Arm China, dans laquelle Arm n'est en fait qu'un actionnaire minoritaire, a connu une bataille de près de deux ans au sein du conseil d'administration entre son chef local et ses actionnaires, qui s'est achevée l'année dernière. Un groupe d'investisseurs chinois et une société de capital-investissement contrôlent la majorité des actions.

Au-delà de ces problèmes internes, les sanctions américaines limitant les ventes à la Chine et la concurrence croissante sur le marché chinois jettent un doute sur la trajectoire à long terme d'Arm China.

Une structure de contrôle opaque chez Arm China

Arm China a posé des défis continus à SoftBank malgré sa forte croissance initiale. L'entité a été créée en 2018 lorsque SoftBank a vendu une participation de 51% dans la filiale chinoise d'Arm Ltd, Arm Technology (China) Co Ltd, à un groupe d'investisseurs chinois dirigé par la société de capital-investissement Hopu Investments. Arm China a d'abord été supervisée par le directeur général Allen Wu, un cadre de longue date d'Arm, mais SoftBank l'a évincé l'année dernière après avoir allégué des conflits d'intérêts. Wu a nié les allégations et a intenté plusieurs procès contre Arm, dont certains ont été résolus en faveur d'Arm, tandis que d'autres sont en cours.

On ne sait toujours pas quels sont les actionnaires qui contrôlent Arm China.

Arm elle-même détient une participation effective de seulement 4,8% dans Arm China, obtenue par le biais d'une participation de 10% dans une entité intermédiaire appelée Acetone, qui détient 48% de la filiale chinoise. Hopu Investment détient indirectement 35% d'Arm China, et diverses autres parties chinoises contrôlent directement ou indirectement les 17% restants, selon le dossier d'introduction en bourse.

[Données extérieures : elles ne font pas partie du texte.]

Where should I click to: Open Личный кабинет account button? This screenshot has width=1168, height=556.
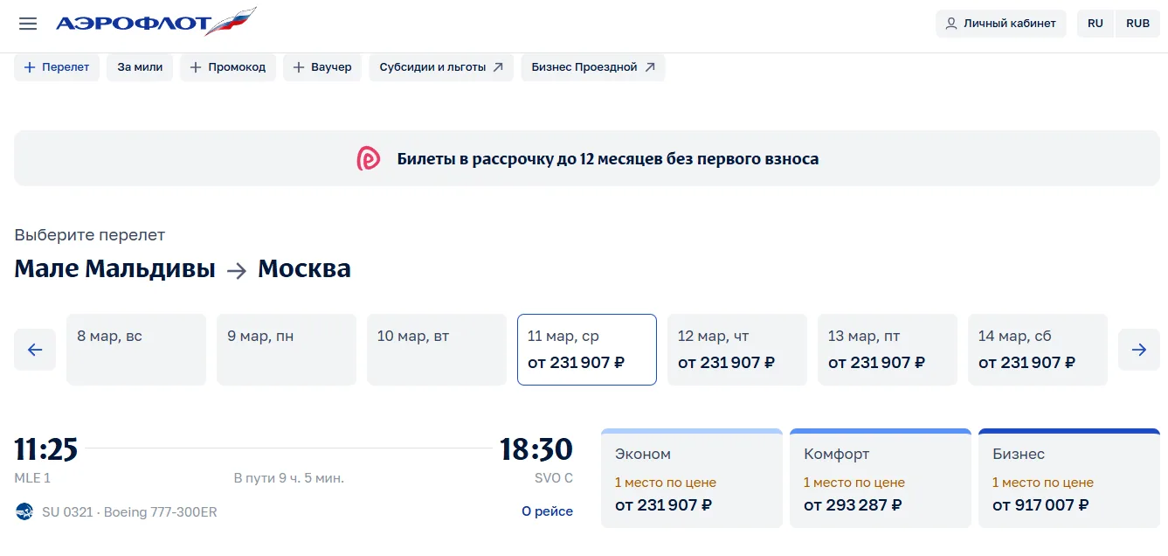pyautogui.click(x=1000, y=24)
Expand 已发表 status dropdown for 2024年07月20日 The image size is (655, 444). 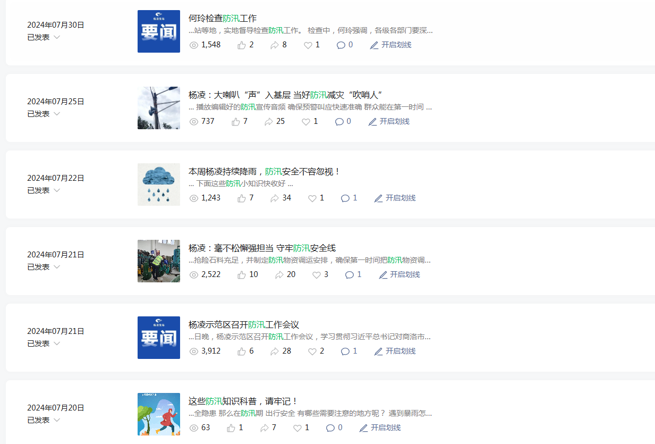pyautogui.click(x=57, y=420)
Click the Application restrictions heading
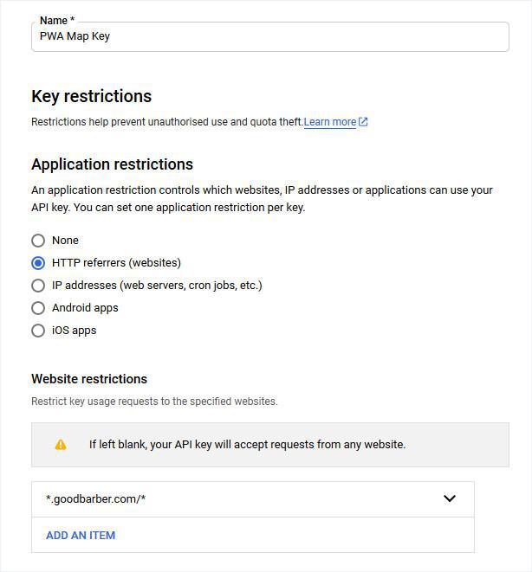The width and height of the screenshot is (532, 572). (112, 164)
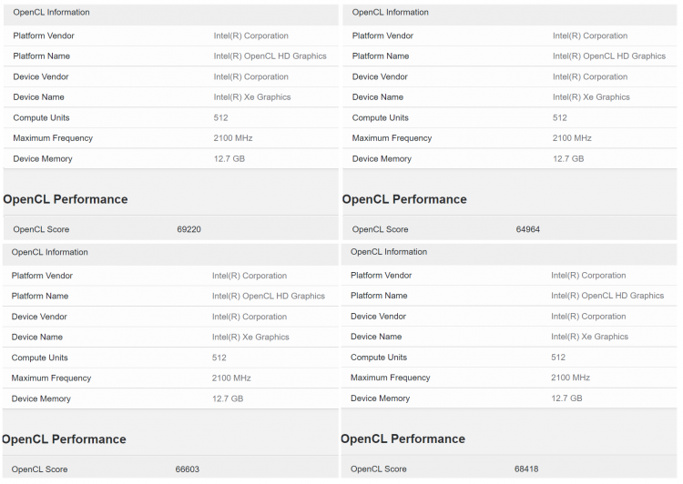This screenshot has width=683, height=484.
Task: Click 2100 MHz frequency in the 69220 table
Action: point(232,138)
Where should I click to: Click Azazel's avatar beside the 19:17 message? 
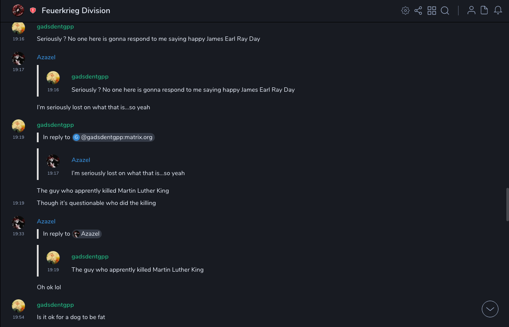coord(18,58)
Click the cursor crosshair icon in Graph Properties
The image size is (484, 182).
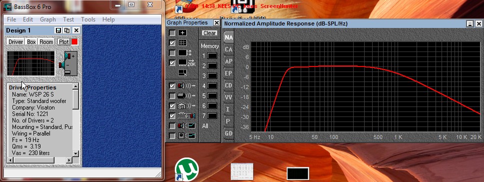[x=182, y=33]
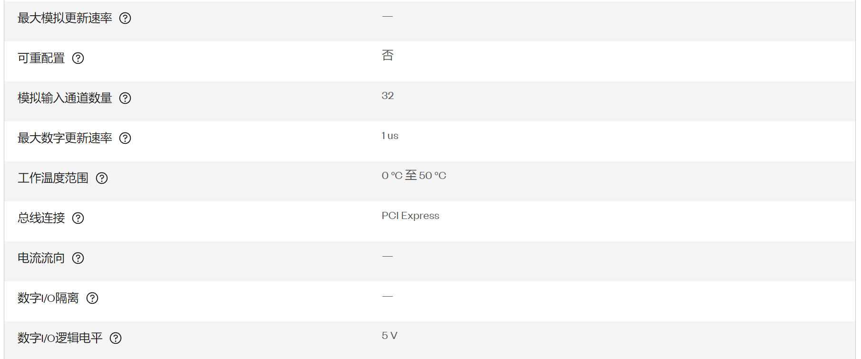Image resolution: width=861 pixels, height=359 pixels.
Task: Show help for 数字I/O隔离
Action: click(x=92, y=298)
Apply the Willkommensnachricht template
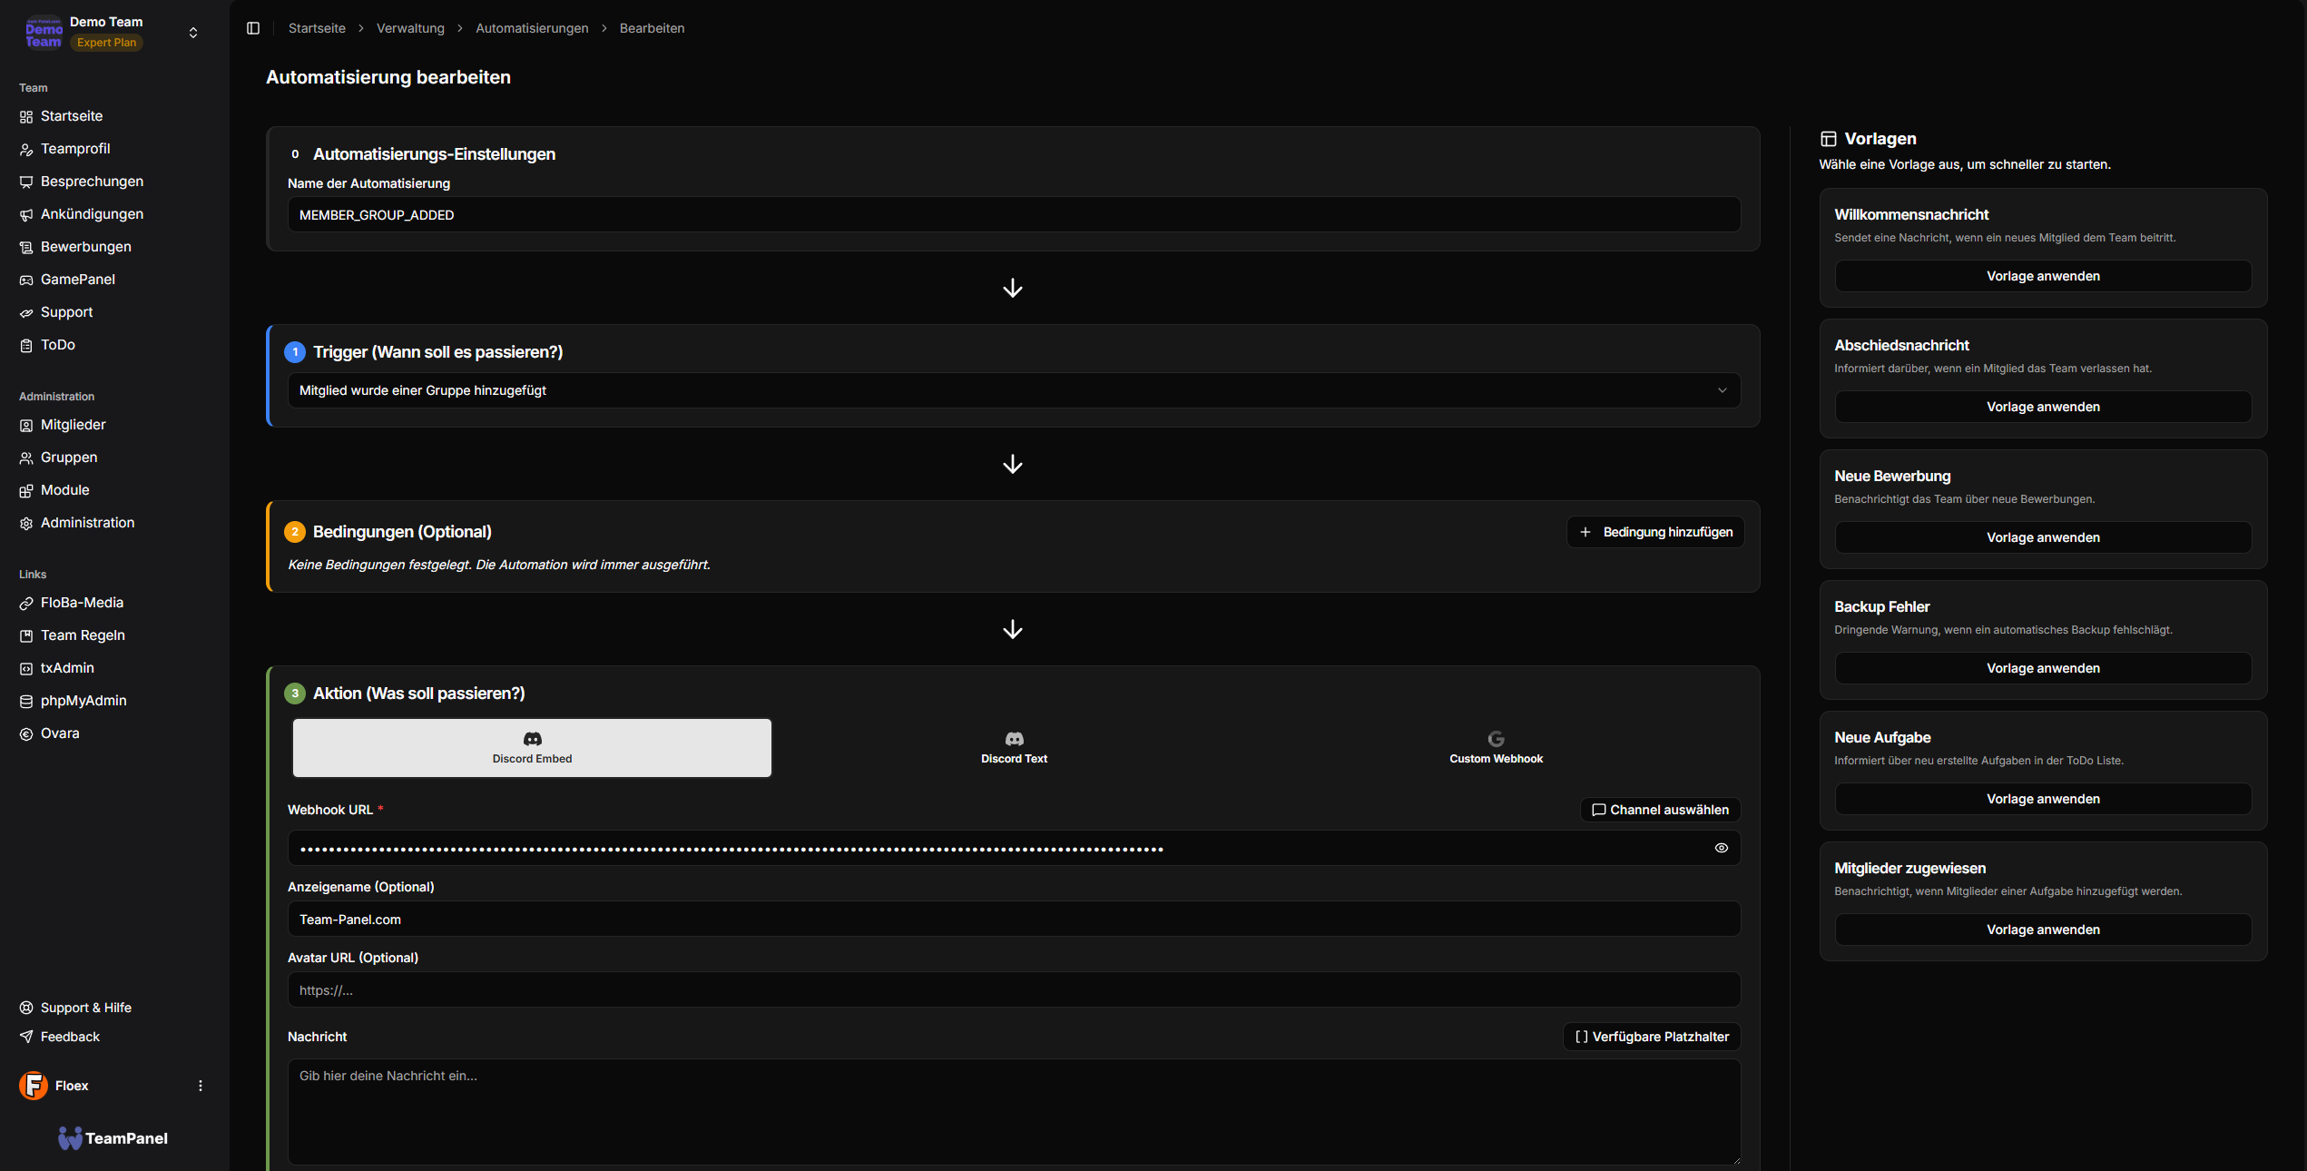Viewport: 2307px width, 1171px height. (x=2042, y=275)
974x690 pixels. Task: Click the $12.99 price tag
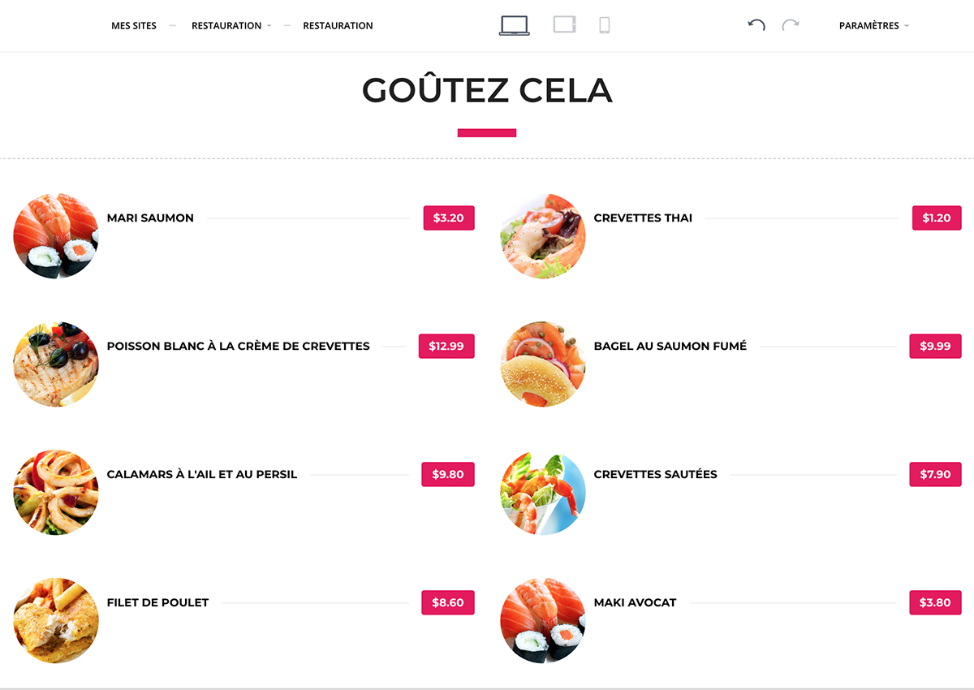[446, 347]
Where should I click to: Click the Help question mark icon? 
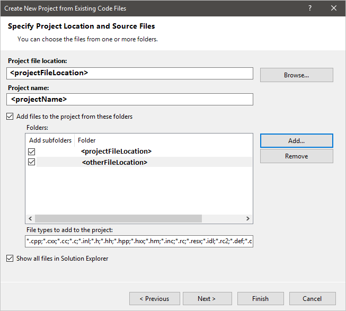point(310,8)
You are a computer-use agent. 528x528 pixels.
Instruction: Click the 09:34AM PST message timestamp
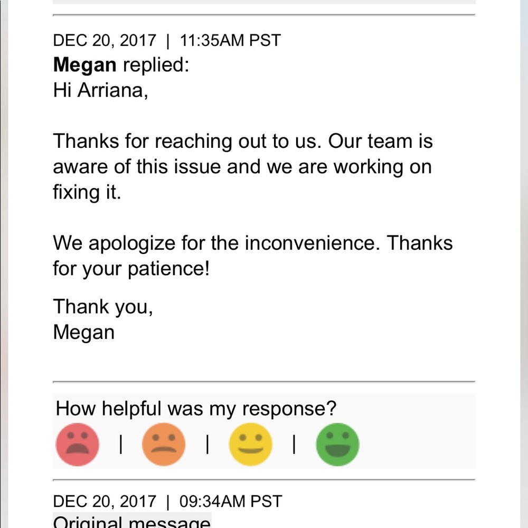[230, 501]
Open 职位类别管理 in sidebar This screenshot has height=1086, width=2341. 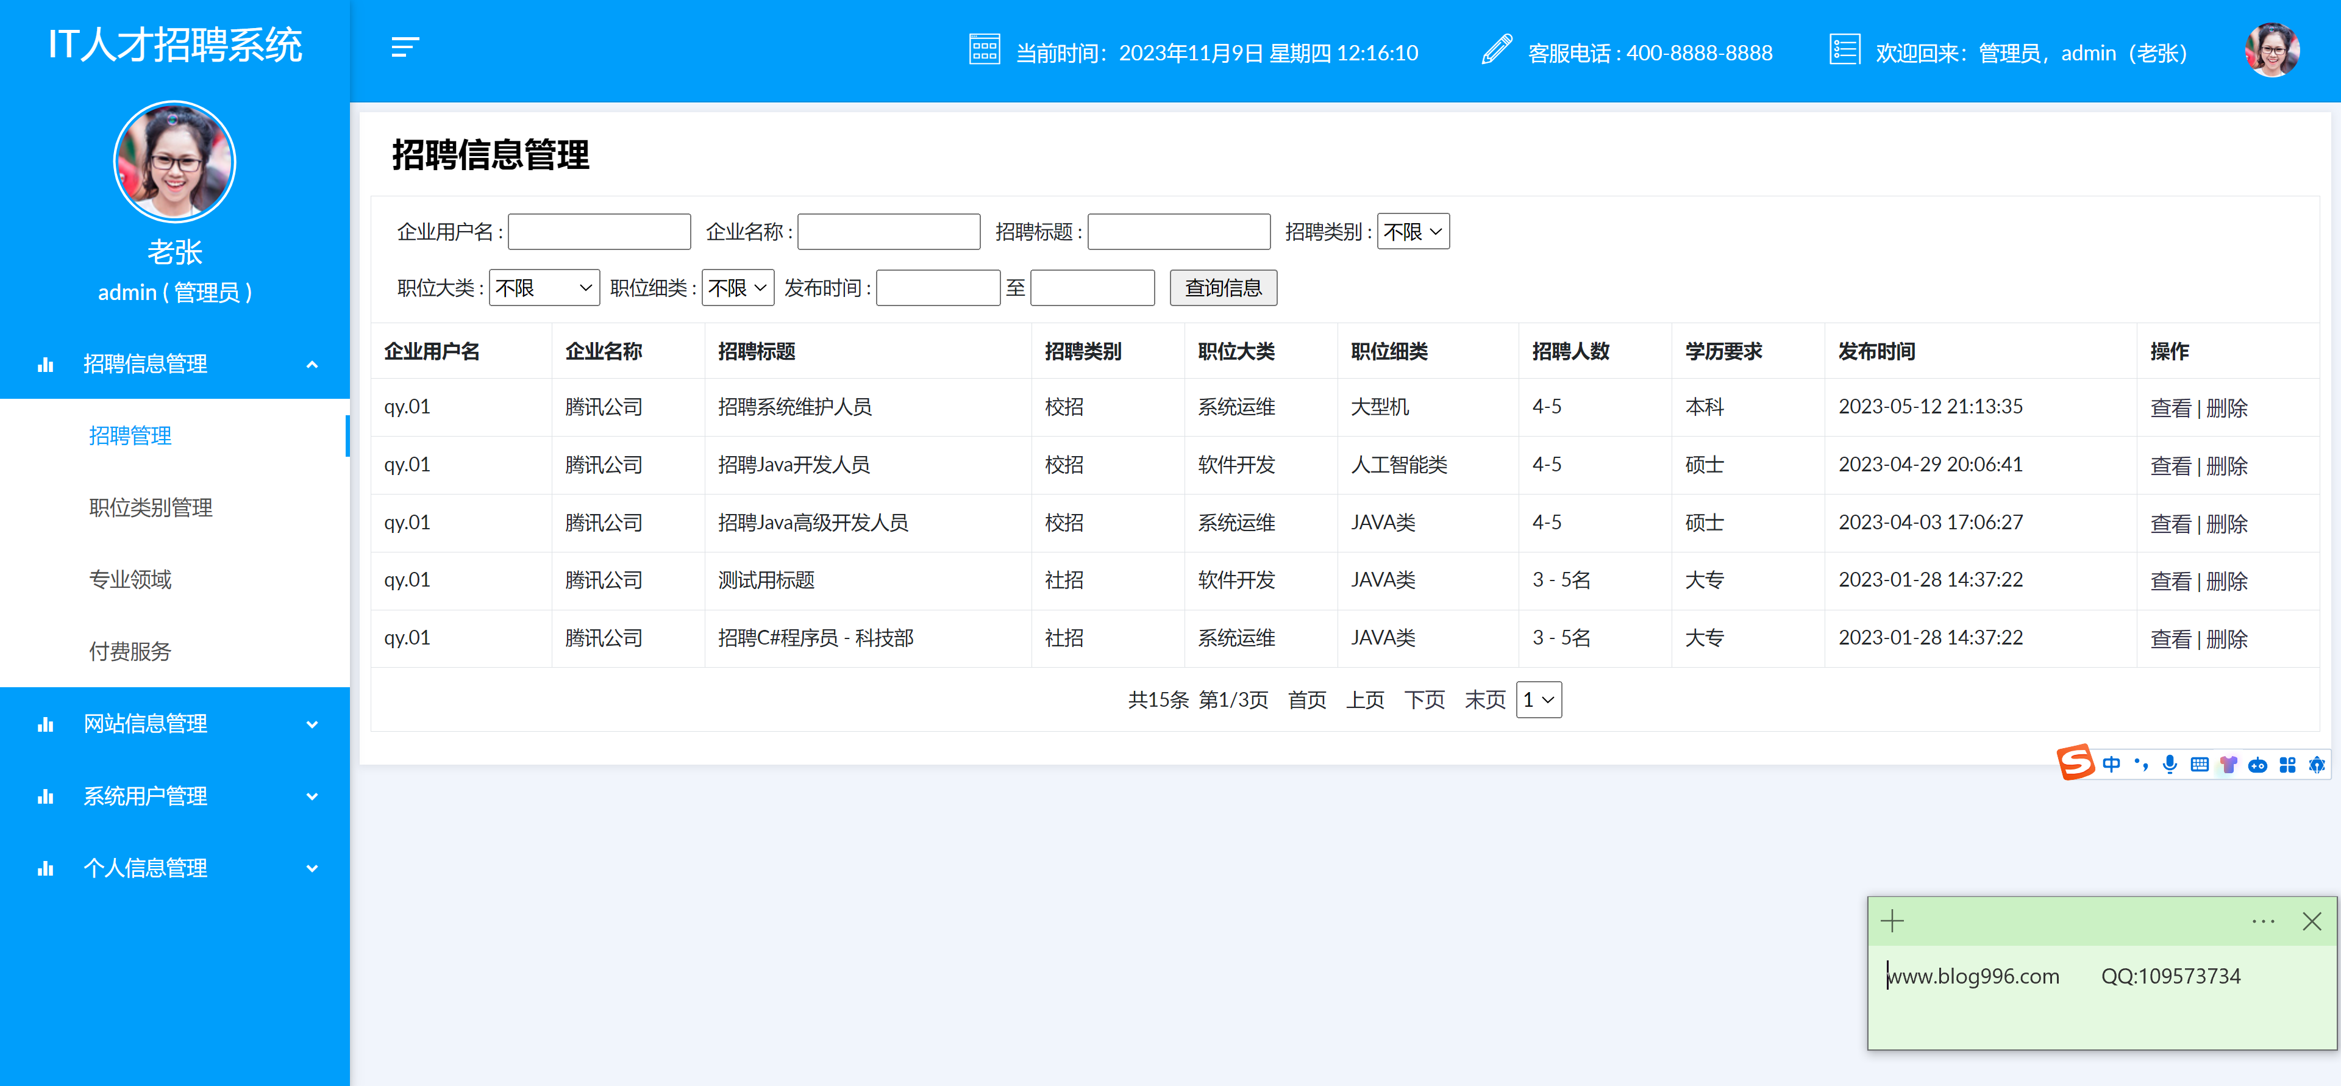pyautogui.click(x=151, y=507)
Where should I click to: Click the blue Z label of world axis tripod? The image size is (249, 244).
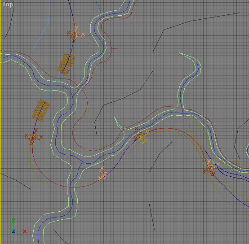[13, 231]
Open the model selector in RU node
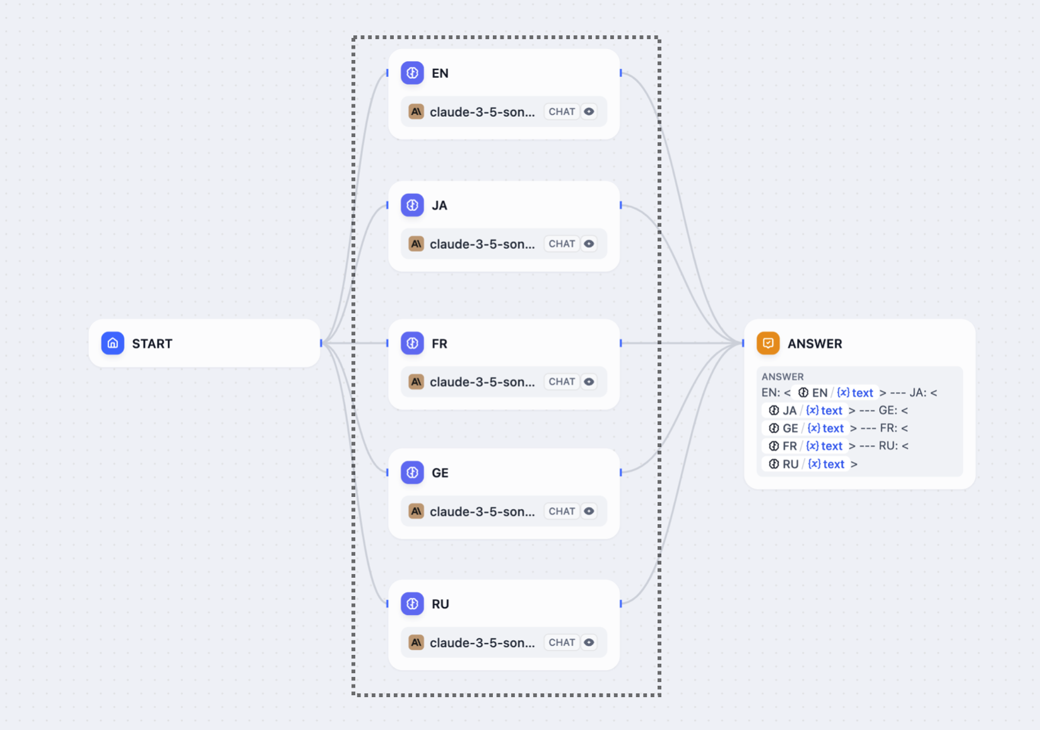Screen dimensions: 1040x730 (x=482, y=642)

Arm China a été créée par SoftBank et Arm pour stimuler la croissance sur l'énorme marché chinois des smartphones. A l'origine, elle avait le droit de vendre la technologie du siège d'Arm à des clients en Chine. Sous la direction de Wu, Arm China a également développé sa propre propriété intellectuelle. Cela a conduit à la création de deux segments d'activité : une activité de distribution accordant des licences sur la propriété intellectuelle d'Arm et une activité de conception vendant la propriété intellectuelle bas de gamme d'Arm China. Les documents déposés par Arm n'ont pas révélé de détails sur la répartition des activités d'Arm China.

Toutefois, les analystes estiment que la distribution de la propriété intellectuelle d'Arm China génère la majorité des recettes. Cette activité est confrontée aux sanctions américaines qui limitent les ventes de technologies avancées à la Chine, ce qui, selon Arm, lui a coûté au moins 63 millions de dollars de redevances au cours de son dernier exercice fiscal.

Mauvais payeur

Arm a déclaré dans ses documents que "dans le passé, nous avons reçu des paiements tardifs d'Arm China et avons dû dépenser des ressources de l'entreprise pour obtenir des paiements d'Arm China". Ces retards se traduisent encore dans les finances d'Arm par un écart entre les recettes de la Chine et les comptes débiteurs -24 % des recettes provenaient d'Arm China au cours de l'exercice clos le 31 mars, mais 40 % des comptes débiteurs étaient attribués à la Chine, ce qui signifie qu'Arm n'a toujours pas été payée pour tous les produits vendus en Chine.

Arm semble être en train de combler une partie de cet écart. Dans sa déclaration, elle indique que les liquidités provenant des activités d'exploitation ont augmenté de 281 millions de dollars au cours de l'exercice fiscal le plus récent, principalement grâce aux 713 millions de dollars de recettes provenant d'Arm China, bien que cela ait été en partie compensé par les liquidités dues à Arm China.